→ Task directions: Please continue the passage below on calcitonin doubling time and the treatment of metastatic MTC, starting after its last sentence. The other material on this page is not part of the passage.

→ Document segment:
■ ■ ■ ■ ■ ■ ■

As mentioned above, we have shown that calcitonin DT is the best prognostic indicator to select patients with rapidly growing metastatic disease before any investigational treatment.12 In patients with calcitonin DT >5 years, life expectancy is very long, and watchful waiting may be the most appropriate strategy. For patients with calcitonin DT<2 years and, all the more, <6 months, the disease is rapidly progressing, with a short life expectancy warranting treatment with an investigational drug.
To the best of our knowledge, there currently is no approved drug for the systemic treatment of metastatic MTC. No real survival benefit has been convincingly documented with chemotherapy, which furthermore was associated with severe toxicity. It is too early to evaluate the potential effectiveness of multikinase inhibitors. Reported results of phase 2 trials have shown some transient stabilization, but more patients with documented rapidly progressive metastatic disease should be included and their survival compared with that of comparable untreated patients of historical studies. It is appreciated that the optimal comparison should be made in randomized prospective trials, but because of the low frequency of MTC, it would take many years to enroll a sufficient number of patients, especially if only patients with short calcitonin DT are included. Additional years would be necessary for survival analyses. Up to now, pretargeted RIT has been the only innovative treatment modality convincingly showing some survival benefit in patients with rapidly progressing metastatic disease. These results have been obtained in a first phase 2 study including 29 patients, and confirmed in a second phase 2 study of 33 patients, for a total number of 62.

■ ■ ■ ■ ■ ■ ■

→ Excerpted records:

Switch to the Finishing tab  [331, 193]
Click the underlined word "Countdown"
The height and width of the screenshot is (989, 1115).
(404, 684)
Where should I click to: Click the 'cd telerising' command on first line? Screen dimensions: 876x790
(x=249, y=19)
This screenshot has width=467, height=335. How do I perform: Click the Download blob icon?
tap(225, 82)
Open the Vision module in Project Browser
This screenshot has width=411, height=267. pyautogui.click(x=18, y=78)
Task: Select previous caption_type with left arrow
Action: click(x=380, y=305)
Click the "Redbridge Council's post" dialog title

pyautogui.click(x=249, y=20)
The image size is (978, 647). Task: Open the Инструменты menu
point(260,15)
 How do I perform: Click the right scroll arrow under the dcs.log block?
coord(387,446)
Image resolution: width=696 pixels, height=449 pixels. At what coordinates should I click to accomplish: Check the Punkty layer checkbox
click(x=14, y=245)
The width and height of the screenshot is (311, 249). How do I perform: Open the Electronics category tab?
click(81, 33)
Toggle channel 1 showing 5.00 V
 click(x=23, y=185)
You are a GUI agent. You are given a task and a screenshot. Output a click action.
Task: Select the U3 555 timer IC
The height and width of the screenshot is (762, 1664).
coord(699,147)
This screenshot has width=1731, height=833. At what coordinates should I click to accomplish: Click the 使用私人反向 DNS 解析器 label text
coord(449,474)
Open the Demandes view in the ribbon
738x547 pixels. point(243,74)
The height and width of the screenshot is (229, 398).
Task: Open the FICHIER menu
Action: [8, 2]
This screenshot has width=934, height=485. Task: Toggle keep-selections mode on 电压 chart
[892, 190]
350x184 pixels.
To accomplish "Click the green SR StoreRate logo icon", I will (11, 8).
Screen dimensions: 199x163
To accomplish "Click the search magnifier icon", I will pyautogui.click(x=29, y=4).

■ ■ ■ ■ ■ ■ ■

→ Answer to this exercise:
CONFLICT OF INTEREST DISCLOSURES
The papers in this supplement represent proceedings of the “12th Conference on Cancer Therapy with Antibodies and Immunoconjugates,” in Parsippany, New Jersey, October 16-18, 2008. Unrestricted grant support for the conference was provided by Actinium Pharmaceuticals, Inc.; Bayer Schering Pharma; Center for Molecular Medicine and Immunology; ImClone Systems Corporation; MDS Nordion; National Cancer Institute; National Institutes of Health; New Jersey Commission on Cancer Research; and PerkinElmer Life & Analytical Sciences. The supplement was supported by an unrestricted educational grant from ImClone Systems Corporation, a wholly-owned subsidiary of Eli Lilly and Company, and by page charges to the authors. Dr. Goldenberg is a director and shareholder in Immunomedics, Inc. and IBC Pharmaceuticals, Inc.